Minister of Water, Land, Environment and Climate Change Robert Pickersgill signed on behalf of the Government of Jamaica.
The treaty seeks to place controls and restrictions on a range of products, processes and industries where mercury is used, released or emitted. It seeks to phase out by 2020, the production, export and import of products that -contain mercury.
These include batteries, switches and relays, certain types of compact fluorescent lamps, soaps and cosmetics, certain types of non-electronic medical devices such as thermometers and blood pressure devices; and the use of dental fillings using mercury amalgam.

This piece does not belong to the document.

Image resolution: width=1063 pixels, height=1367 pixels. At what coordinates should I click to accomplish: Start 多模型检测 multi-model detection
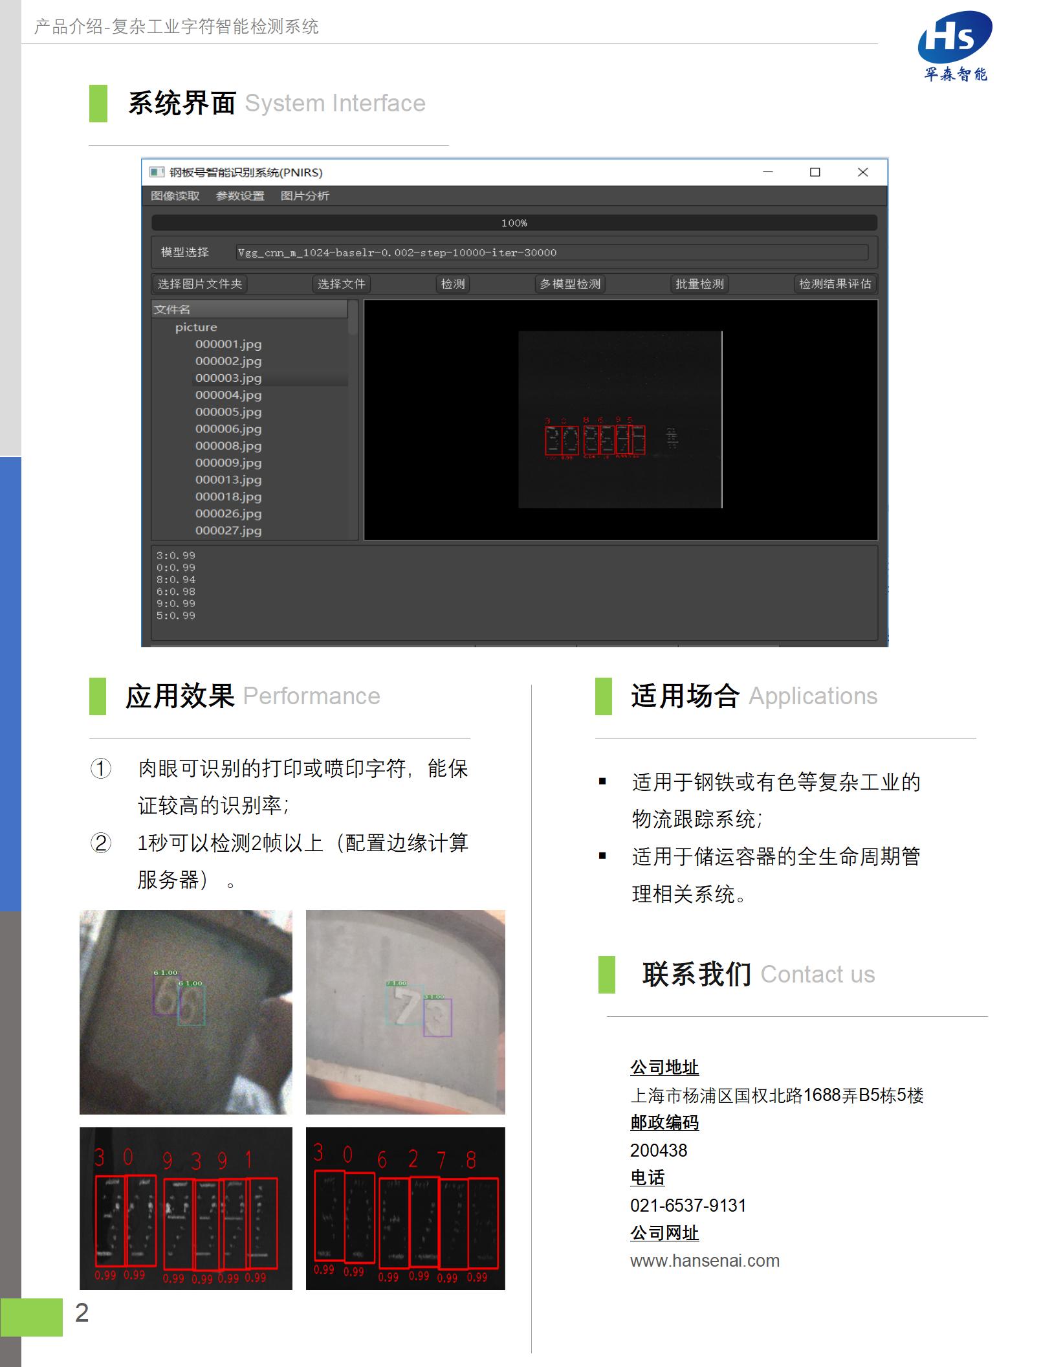click(570, 283)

The treaty also seeks to control mercury emissions and releases from the mining industry as well as cement and coal-fired power plants. In addition, parties that have artisanal and small-scale gold mining operations are expected to draw up national plans within three years of the treaty being entered into force to reduce and where possible, eliminate the use of mercury in these operations.
Under the new agreement, populations at risk will be identified, and medical care and training of health professionals improved.
The decision to begin negotiations on mercury was taken by environment ministers four years ago at the 2009 session of the United Nations Environment Programme's Governing Council. The fifth and final negotiation took place in Geneva, Switzerland on January 19, 2013 where the treaty document was finalised.
In his remarks following the signing, Minister Pickersgill stated that Jamaica's commitment to the finalisation of the text of the Minamata Convention has been evident in the role that the country has played in the inter-governmental negotiating process.
"In signing this instrument," Pickersgill said, "we are signalling to the international community our commitment to achieve the objective of the Convention (which) is to protect human health and the environment from anthropogenic emissions and releases of mercury and mercury compounds. The specific needs and special circumstances of Small Island Developing States (SIDS), including Jamaica, with respect to technical and financial assistance, capacity building and technology transfer, have been clearly recognised in the text of the instrument.
"Therefore, we anticipate that the support provided to SIDS during the interim period between signature and entry into force of the Convention will be meaningful and [will] complement our efforts at the national level towards becoming Parties to the Convention."
The minister added that the inter-governmental negotiating process was a true example of the international community working collaboratively as one, towards a common good.
Mercury and its compounds have serious health impacts including brain and neurological damage — especially among young children -- kidney damage, and damage to the digestive system. Victims can suffer memory loss and language impairment among other health risks.
The Minamata Convention on Mercury was named after the Japanese city where there was serious damage to health due to mercury pollution in the mid-20th century.